[Collected data]
--------------------------------------------------

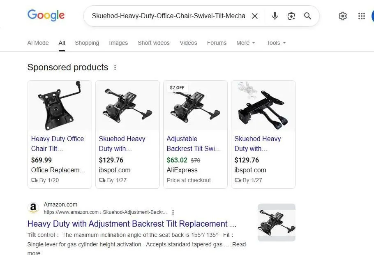The height and width of the screenshot is (255, 374).
Task: Click the search magnifier icon
Action: click(x=307, y=16)
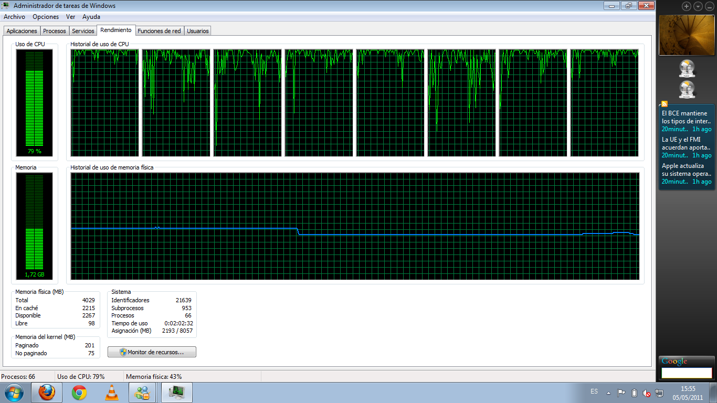Click the Task Manager taskbar icon

tap(176, 393)
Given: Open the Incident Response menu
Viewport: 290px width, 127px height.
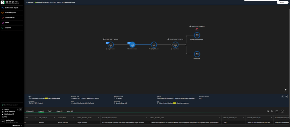Looking at the screenshot, I should (10, 13).
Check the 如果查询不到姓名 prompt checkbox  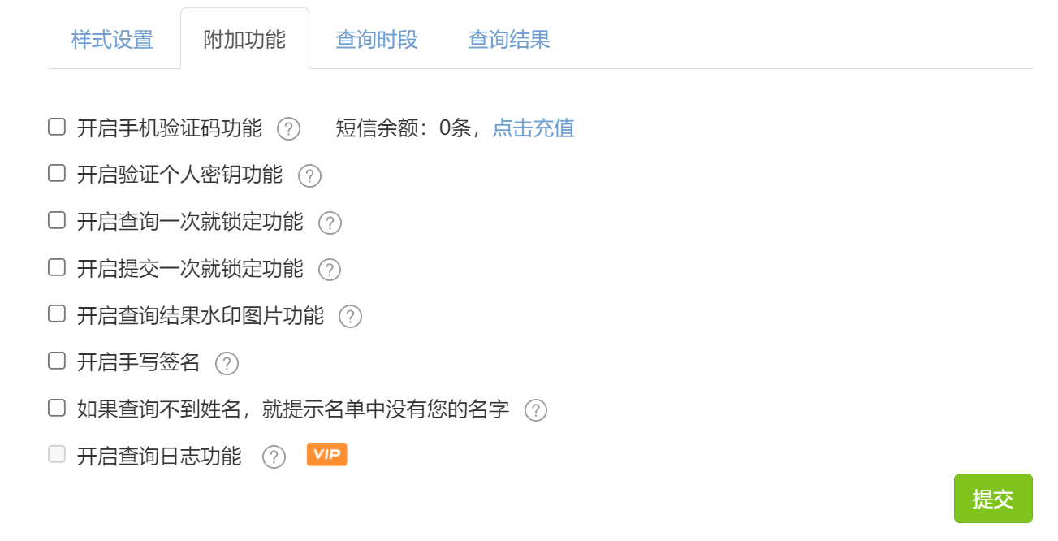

--------------------------------------------------

• **Your goal**: From the line containing "Given: Open the Incident Response menu" through the last line of the records above, reproduce every line exactly, leaving out the pictures.

• **Exercise result**:
Given: Open the Incident Response menu
Viewport: 290px width, 127px height.
Looking at the screenshot, I should (10, 13).
Check the 如果查询不到姓名 prompt checkbox  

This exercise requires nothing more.